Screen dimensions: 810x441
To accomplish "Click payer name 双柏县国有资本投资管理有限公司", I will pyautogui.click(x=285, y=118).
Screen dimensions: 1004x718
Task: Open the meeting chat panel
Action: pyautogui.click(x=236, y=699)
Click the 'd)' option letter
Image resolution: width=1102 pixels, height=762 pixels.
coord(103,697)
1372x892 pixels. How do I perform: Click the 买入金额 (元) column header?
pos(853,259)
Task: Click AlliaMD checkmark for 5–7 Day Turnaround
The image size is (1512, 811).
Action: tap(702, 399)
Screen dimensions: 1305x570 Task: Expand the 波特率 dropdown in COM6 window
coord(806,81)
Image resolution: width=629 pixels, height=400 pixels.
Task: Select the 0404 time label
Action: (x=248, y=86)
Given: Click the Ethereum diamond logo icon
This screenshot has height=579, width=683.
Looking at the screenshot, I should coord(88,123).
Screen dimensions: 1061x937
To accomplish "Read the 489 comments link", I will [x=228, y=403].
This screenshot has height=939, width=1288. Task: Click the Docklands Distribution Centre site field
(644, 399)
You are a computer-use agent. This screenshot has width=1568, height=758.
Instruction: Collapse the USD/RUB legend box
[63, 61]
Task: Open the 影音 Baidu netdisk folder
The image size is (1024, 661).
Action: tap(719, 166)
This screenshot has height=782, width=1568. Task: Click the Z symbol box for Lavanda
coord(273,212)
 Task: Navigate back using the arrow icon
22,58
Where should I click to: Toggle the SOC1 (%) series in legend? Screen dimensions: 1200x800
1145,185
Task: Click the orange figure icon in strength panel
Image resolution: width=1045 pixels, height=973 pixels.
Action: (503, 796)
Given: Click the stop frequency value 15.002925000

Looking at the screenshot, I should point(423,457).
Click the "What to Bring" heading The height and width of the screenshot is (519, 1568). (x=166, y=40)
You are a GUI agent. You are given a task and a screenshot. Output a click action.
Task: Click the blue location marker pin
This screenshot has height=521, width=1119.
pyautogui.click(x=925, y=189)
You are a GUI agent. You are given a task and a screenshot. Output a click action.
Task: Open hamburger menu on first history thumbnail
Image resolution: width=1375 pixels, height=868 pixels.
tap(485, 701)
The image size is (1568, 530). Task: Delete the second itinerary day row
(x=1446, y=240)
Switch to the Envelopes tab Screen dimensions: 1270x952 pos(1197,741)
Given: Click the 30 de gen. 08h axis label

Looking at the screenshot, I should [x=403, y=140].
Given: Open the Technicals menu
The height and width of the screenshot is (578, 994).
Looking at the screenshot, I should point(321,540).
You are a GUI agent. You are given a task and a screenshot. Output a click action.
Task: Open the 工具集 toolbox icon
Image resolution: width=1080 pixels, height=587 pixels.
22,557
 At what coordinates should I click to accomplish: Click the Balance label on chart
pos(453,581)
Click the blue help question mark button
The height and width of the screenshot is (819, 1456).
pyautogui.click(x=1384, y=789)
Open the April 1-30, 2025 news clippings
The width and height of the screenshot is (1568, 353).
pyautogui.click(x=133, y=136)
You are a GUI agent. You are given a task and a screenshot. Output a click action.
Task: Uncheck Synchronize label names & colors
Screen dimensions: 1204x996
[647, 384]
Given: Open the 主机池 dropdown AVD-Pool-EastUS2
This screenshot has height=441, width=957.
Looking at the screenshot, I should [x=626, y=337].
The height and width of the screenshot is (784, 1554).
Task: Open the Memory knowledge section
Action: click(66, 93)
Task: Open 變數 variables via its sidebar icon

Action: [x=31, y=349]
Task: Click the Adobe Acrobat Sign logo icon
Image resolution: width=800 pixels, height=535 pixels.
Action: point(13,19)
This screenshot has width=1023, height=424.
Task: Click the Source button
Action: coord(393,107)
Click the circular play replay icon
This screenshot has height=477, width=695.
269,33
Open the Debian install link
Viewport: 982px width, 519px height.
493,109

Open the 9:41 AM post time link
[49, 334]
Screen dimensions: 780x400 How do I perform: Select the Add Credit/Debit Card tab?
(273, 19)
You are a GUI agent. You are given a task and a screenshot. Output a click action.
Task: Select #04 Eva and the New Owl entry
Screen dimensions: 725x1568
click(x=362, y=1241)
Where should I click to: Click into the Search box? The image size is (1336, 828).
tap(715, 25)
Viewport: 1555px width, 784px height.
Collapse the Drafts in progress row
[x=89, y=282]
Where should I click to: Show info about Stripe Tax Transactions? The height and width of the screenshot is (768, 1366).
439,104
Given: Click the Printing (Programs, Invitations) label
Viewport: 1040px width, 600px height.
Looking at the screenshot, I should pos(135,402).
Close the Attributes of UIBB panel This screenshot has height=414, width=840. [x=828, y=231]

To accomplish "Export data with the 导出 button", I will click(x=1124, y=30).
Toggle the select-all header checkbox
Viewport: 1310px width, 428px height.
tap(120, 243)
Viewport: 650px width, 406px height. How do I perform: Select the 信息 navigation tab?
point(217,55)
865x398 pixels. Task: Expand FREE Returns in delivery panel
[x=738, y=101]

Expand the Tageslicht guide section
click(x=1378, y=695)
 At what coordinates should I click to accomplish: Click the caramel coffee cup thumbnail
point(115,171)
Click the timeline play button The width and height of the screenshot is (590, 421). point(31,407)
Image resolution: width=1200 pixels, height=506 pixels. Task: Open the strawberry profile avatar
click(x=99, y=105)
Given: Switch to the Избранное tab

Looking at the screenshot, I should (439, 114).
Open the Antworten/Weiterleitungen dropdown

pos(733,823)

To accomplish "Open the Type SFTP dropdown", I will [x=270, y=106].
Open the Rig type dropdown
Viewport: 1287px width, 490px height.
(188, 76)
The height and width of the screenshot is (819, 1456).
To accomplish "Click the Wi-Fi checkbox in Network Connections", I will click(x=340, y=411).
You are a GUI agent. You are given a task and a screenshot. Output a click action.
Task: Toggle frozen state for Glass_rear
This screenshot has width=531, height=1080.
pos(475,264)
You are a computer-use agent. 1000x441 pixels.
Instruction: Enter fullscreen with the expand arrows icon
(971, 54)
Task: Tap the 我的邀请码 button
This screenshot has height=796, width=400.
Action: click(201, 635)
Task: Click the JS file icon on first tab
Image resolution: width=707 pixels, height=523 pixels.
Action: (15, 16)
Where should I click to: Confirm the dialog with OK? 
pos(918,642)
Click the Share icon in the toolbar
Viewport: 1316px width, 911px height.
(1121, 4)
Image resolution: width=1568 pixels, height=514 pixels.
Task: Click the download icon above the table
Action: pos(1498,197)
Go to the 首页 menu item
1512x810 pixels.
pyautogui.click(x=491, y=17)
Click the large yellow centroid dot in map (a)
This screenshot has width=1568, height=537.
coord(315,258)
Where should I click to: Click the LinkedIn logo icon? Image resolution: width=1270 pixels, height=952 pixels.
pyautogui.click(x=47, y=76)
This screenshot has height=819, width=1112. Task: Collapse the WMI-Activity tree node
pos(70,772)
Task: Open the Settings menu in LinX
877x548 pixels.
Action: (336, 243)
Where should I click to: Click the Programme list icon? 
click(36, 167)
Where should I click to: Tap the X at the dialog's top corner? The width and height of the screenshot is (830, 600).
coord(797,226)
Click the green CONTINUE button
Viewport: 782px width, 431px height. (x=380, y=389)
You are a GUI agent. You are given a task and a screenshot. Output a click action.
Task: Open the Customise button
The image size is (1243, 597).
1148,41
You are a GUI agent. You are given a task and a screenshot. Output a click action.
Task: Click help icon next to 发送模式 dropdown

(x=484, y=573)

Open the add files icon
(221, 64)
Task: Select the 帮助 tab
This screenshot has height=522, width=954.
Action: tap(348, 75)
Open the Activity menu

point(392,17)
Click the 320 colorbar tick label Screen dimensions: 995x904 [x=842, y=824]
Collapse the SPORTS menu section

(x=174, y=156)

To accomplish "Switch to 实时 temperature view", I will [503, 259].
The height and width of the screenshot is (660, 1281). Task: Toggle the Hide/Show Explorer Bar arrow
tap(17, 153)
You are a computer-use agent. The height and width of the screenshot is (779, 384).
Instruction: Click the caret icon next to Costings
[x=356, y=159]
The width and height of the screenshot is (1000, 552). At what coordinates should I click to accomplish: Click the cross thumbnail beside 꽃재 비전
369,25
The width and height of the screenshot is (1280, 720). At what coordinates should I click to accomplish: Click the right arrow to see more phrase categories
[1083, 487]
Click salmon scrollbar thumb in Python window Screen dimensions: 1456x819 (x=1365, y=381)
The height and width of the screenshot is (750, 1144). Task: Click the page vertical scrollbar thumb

..........

## REQUIREMENT
Rewrite the lines starting with the one containing "Given: Open the 主机池 dropdown AVD-Pool-EastUS2" and ending with the one containing "Action: [x=31, y=349]", changing "dropdown" to "drop-down list" and keeping everything else the same. Give back only those lines.

## REPLY TO THE EXERCISE
Given: Open the 主机池 drop-down list AVD-Pool-EastUS2
This screenshot has height=441, width=957.
Looking at the screenshot, I should [x=626, y=337].
The height and width of the screenshot is (784, 1554).
Task: Open the Memory knowledge section
Action: click(66, 93)
Task: Open 變數 variables via its sidebar icon

Action: [x=31, y=349]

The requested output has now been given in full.